- EXERCISE TASK
Return the records below unchanged, from the line that contains "Select the DKIM check cell" through the line that contains "click(x=11, y=87)", both included.

- EXTRACTED RECORDS
╭──

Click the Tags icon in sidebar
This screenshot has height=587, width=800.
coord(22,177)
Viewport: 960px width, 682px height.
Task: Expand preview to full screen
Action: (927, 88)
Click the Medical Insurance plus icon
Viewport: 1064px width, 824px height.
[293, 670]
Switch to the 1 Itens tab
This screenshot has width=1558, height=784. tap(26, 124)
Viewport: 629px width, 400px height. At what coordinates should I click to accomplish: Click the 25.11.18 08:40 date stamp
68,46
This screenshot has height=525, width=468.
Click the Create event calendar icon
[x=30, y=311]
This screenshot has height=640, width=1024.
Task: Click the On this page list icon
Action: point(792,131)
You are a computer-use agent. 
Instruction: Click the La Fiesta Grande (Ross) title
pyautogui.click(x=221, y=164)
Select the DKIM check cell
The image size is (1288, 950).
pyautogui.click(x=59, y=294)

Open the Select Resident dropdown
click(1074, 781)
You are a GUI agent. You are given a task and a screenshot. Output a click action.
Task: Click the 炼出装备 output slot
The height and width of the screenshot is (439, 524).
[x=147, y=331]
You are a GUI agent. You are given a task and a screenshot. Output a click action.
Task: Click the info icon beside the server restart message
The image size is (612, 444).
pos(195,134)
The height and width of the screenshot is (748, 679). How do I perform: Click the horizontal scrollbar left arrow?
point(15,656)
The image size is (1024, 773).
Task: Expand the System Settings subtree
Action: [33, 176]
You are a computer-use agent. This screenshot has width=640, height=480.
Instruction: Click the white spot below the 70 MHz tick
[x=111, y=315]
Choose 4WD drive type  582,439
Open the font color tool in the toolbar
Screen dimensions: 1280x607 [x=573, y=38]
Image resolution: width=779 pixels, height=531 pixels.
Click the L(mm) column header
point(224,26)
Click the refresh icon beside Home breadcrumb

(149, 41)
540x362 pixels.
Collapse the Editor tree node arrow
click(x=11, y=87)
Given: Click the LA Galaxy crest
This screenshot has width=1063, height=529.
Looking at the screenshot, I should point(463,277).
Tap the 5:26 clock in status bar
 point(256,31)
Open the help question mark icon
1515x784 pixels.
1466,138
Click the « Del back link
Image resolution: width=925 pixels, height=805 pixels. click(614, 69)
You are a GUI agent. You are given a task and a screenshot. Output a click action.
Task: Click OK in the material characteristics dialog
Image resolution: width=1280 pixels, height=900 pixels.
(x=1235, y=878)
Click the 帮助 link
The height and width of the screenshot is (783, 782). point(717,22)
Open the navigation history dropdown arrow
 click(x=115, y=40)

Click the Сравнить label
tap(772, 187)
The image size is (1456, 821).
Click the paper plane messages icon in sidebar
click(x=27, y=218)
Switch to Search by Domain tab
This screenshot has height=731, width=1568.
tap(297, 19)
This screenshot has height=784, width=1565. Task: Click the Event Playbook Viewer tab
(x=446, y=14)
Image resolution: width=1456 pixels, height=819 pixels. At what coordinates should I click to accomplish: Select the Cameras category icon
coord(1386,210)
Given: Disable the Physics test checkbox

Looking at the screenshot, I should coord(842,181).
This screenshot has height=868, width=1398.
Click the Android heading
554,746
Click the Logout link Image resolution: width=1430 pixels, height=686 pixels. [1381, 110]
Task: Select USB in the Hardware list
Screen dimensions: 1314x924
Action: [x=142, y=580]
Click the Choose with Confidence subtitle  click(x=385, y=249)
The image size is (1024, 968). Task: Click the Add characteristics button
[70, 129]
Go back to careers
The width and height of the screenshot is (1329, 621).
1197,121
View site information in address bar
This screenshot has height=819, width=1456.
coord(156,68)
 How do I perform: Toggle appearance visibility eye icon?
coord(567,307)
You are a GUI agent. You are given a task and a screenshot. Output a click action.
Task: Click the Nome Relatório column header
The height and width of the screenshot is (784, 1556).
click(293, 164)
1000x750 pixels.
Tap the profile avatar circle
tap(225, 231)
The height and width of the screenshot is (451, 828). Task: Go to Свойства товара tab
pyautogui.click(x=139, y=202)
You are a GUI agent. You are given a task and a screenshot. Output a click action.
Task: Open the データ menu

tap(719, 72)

╰──

- EXERCISE RESULT
Select the DKIM check cell
The image size is (1288, 950).
pyautogui.click(x=59, y=294)

Open the Select Resident dropdown
click(1074, 781)
You are a GUI agent. You are given a task and a screenshot. Output a click action.
Task: Click the 炼出装备 output slot
The height and width of the screenshot is (439, 524).
[x=147, y=331]
You are a GUI agent. You are given a task and a screenshot. Output a click action.
Task: Click the info icon beside the server restart message
The image size is (612, 444).
pos(195,134)
The height and width of the screenshot is (748, 679). How do I perform: Click the horizontal scrollbar left arrow?
point(15,656)
The image size is (1024, 773).
Task: Expand the System Settings subtree
Action: [33, 176]
You are a computer-use agent. This screenshot has width=640, height=480.
Instruction: Click the white spot below the 70 MHz tick
[x=111, y=315]
Choose 4WD drive type  582,439
Open the font color tool in the toolbar
Screen dimensions: 1280x607 [x=573, y=38]
Image resolution: width=779 pixels, height=531 pixels.
Click the L(mm) column header
point(224,26)
Click the refresh icon beside Home breadcrumb

(149, 41)
540x362 pixels.
Collapse the Editor tree node arrow
click(x=11, y=87)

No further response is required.